USB is probably the most widely-used interface standard for external drives, printers, and many other peripherals and accessories. Initially, USB 1 allowed data rates of only up to 12 megabits per second, and few USB 1 devices actually made it to market. USB 2.0 provides an effective throughput of 280 megabits per second, and this is what most early USB devices supported. USB 3.0 came out in 2008, providing an useful throughput of 3.2 gigabits per second, while USB 3.1 (2013) brings that throughput up to 7.2 gigabits per second.
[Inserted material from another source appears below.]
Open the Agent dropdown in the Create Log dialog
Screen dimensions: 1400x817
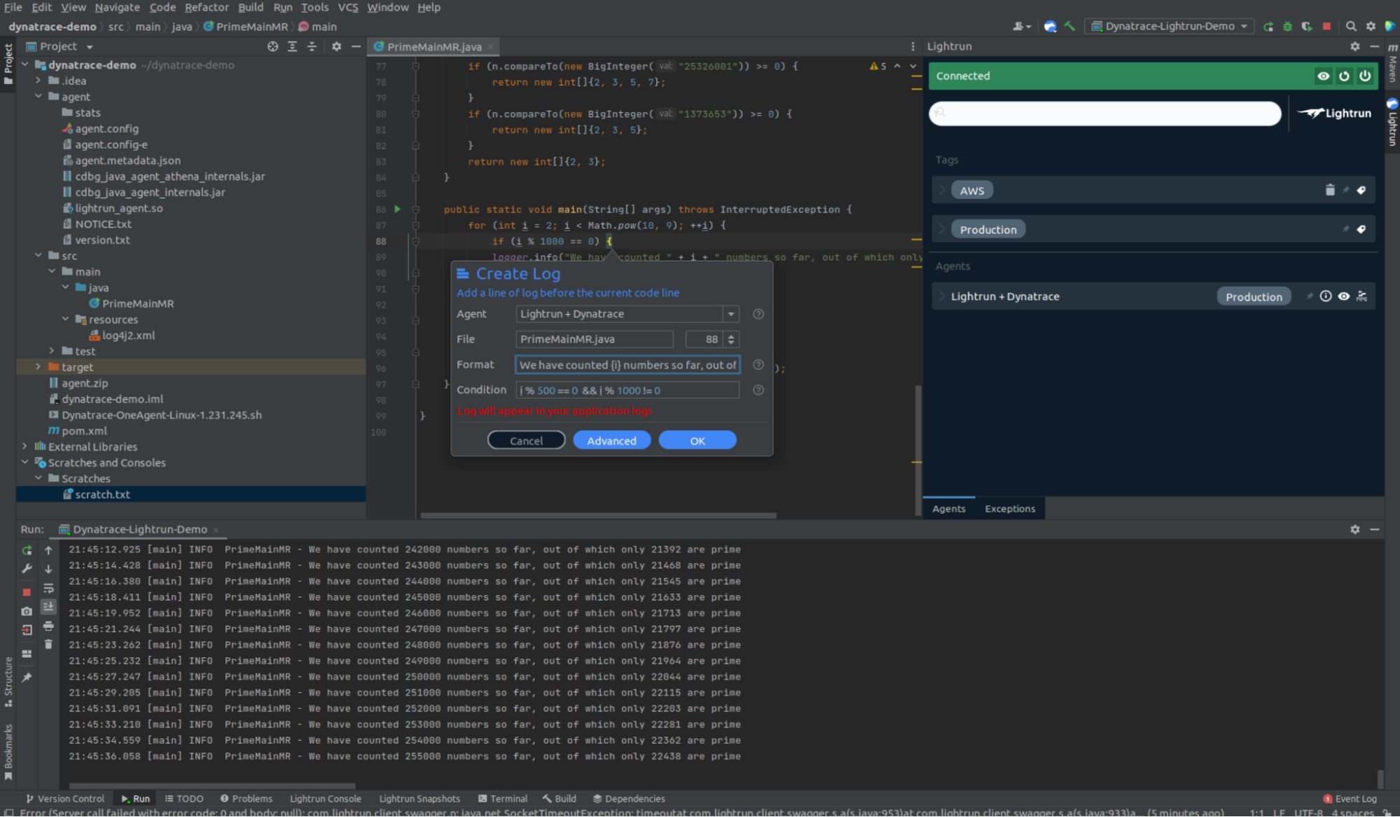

So what’s this USB Type-C thing all about? Well, for most of the lifetime of USB, computers have used a Type-A plug that can only be plugged in one certain direction, while printers and drives usually have a Type-B plug — one again, only able to be connected in one physical orientation. USB Type-C plugs don’t have a favored direction; they’re reversible. They’re also much smaller than other connectors, meaning that they’re perfect for laptops and other small devices. USB Type-C plugs are used with USB 3.1, and can be used for power delivery as well as transmission of data.
Finally, we come to eSATA. Remember our old friend SATA from earlier in this post? eSATA stands for “external SATA”, and it’s a variant of SATA that’s used to connect external devices like disk drives. Some later versions of eSATA can provide for data transfer rates of up to a theoretical maximum of 6 gigabits per second, but there are some disadvantages to the interface.
eSATA can’t supply power to external devices like USB or Thunderbolt can, meaning that external drives need their own power sources. In addition, few computers have been built with eSATA interfaces built in, meaning that adapters like the NewerTech eSATA to USB 3.0 adapter or internal PCIExpress expansion cards (only for older Mac Pros) like the NewerTech MAXPower USB/eSATA 2×2 Host Adapter are required to even connect to eSATA drives.
We hope you enjoyed this edition of Tech 101 and that you can now navigate the world of acronyms with more confidence.